Wajah Wayan merona tanda bahagia, langsung terbayang di depan matanya uang hasil  menjual cengkeh angsakan itu. Hendak kubelikan celana jeans baru ah... begitu batinnya. Senyumnya mengembang kembali. Lalu iapun sibuk celingukan kiri kanan memburu cengkeh tua yang berserakan di tanah, kadang kakinya mengais untuk menyibakkan daun kering dengan harapan ada cengkeh dibaliknya. Harga cengkeh musim ini memang sedang baik. Perkilonya bisa mencapai Rp.15.000. Jadi, hasil cengkeh angsakan-pun jika dikumpulkan berhari-hari hasilnya lumayan. Bisa dibelikan baju, celana, atau bahkan perhiasan emas-pun bisa terbeli. Dua sahabat inipun hanyut dalam kesibukan masing-masing. Ebit GAD bersenandung melewati speaker radio tua di gubuk kebun cengkeh menggantikan suara Betharia Sonata. Sukarin sesekali bergumam mengikuti syair-syairnya... Wayan masih terbayang celana jeans baru di matanya. Semangatnya terbakar berkobar-kobar. Melihat aksi Wayan, Sukarin geleng-geleng kepala, ia bisa menebak pasti ada rencana dibalik semangat Wayan ini. Hemmm dasar Wayan.... Namun cengkeh tua memang sedang jadi mesin pencetak uang di Badingkayu. Desa kecil dan nyaman di salah satu pegunungan pulau Bali. Bagaimanapun juga, setiap rumah di sana akan tercium aroma cengkeh musim ini. Dan itu artinya ada mesin uang di sana... ada harapan pertumbuhan ekonomi.

***

Ah.. melelahkan. Sukarin duduk berselonjor di gubuk tua yang terletak di kebun cengkehnya. Melepaskan penat dan rasa capek yang menyerangnya. Keringatnya terus bercucuran. Ia rebahkan tubuhnya yang agak tambun diatas gubuk tua itu. Sambil tangannya sesekali memutar-mutar chanel radio mencari lagu-lagu yang ia suka.

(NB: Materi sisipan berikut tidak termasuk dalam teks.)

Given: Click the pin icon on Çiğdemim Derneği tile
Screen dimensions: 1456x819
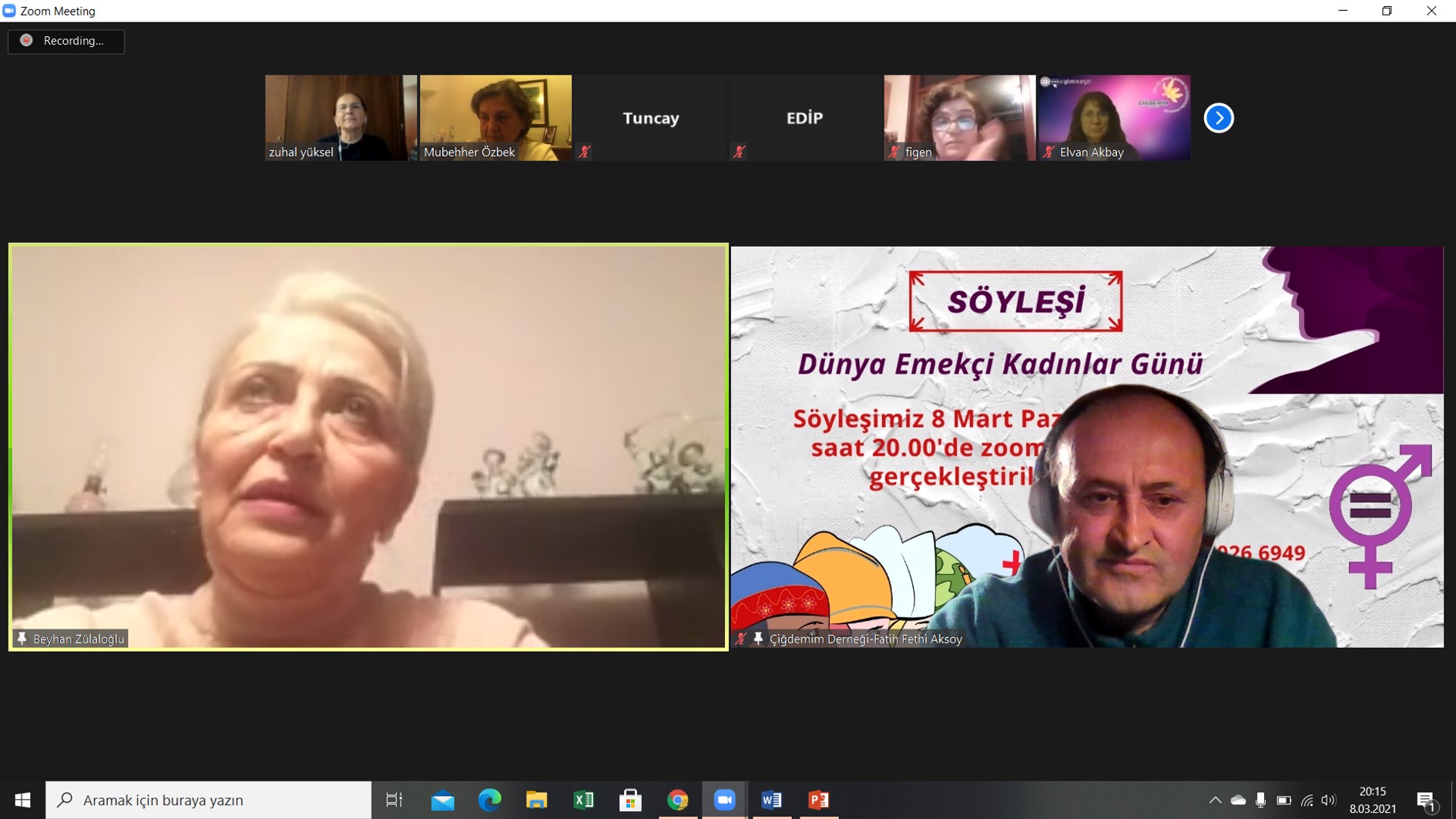Looking at the screenshot, I should (x=758, y=639).
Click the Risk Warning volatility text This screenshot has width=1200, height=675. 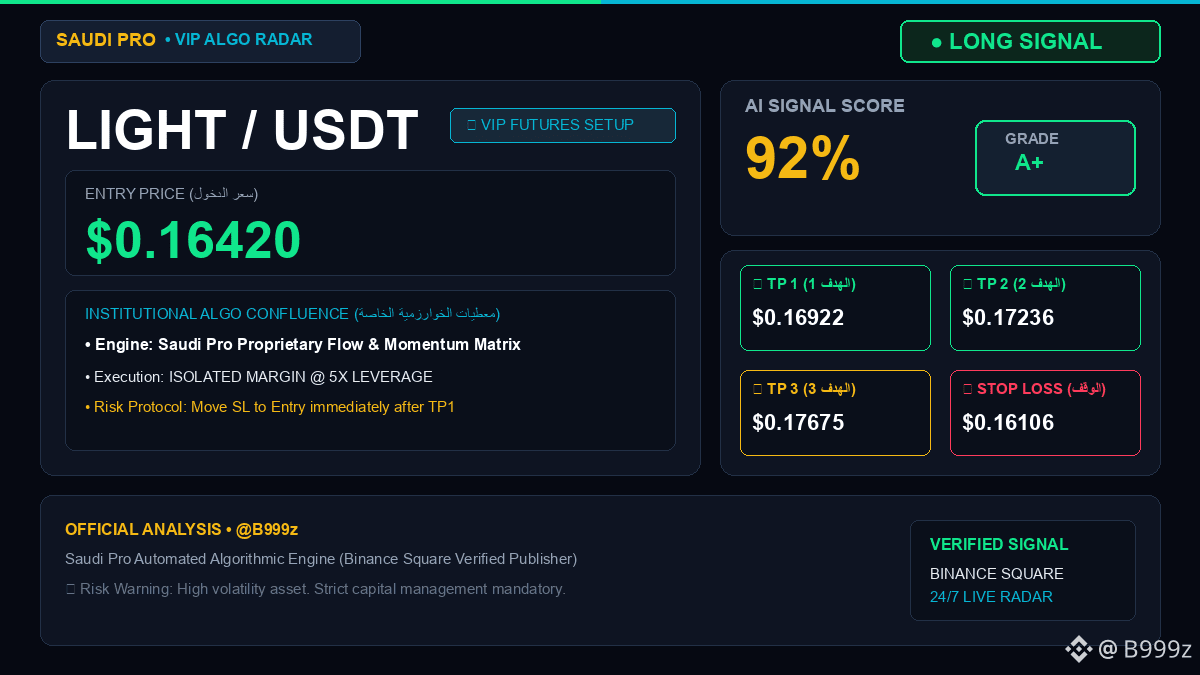pyautogui.click(x=315, y=589)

Di Badingkayu. Fisik seorang wanita memang luar biasa. Kuat. Gempal. Kekar. Tak kalah dengan laki-laki. Wanita-wanita perkasa serba bisa. Mencangkul? Oke. Memanjat? Ahli. Menyunggi? Sudah adatnya, aib kalau sampai tidak bisa. Tipe wanita perkasa giat kerja. Pekerja keras sejati. Lain halnya dengan urusan masak-memasak. Kalau ini, laki-laki  di sana lebih jago. Sedangkan ibu-ibu kalau memasak bumbunya adalah bumbu magenep (bumbu komplit) yang benar-benar plit-plit-pliiiit.. alias semua bisa masuk. Dan yang terpenting, bumbu rempah yang bernama “Kencur” harus ada diantara bumbu yang lain. Wajib hukumnya. Hohoho... seperti apa rasanya? Banyangkan sendiri ya. Belakangan setelah adanya para TKS dan PKK barulah masakan mereka mulai terarah dan jelas apa judulnya. Seru ya kalau membicarakan masakan. Mari kita lanjutkan kisahnya.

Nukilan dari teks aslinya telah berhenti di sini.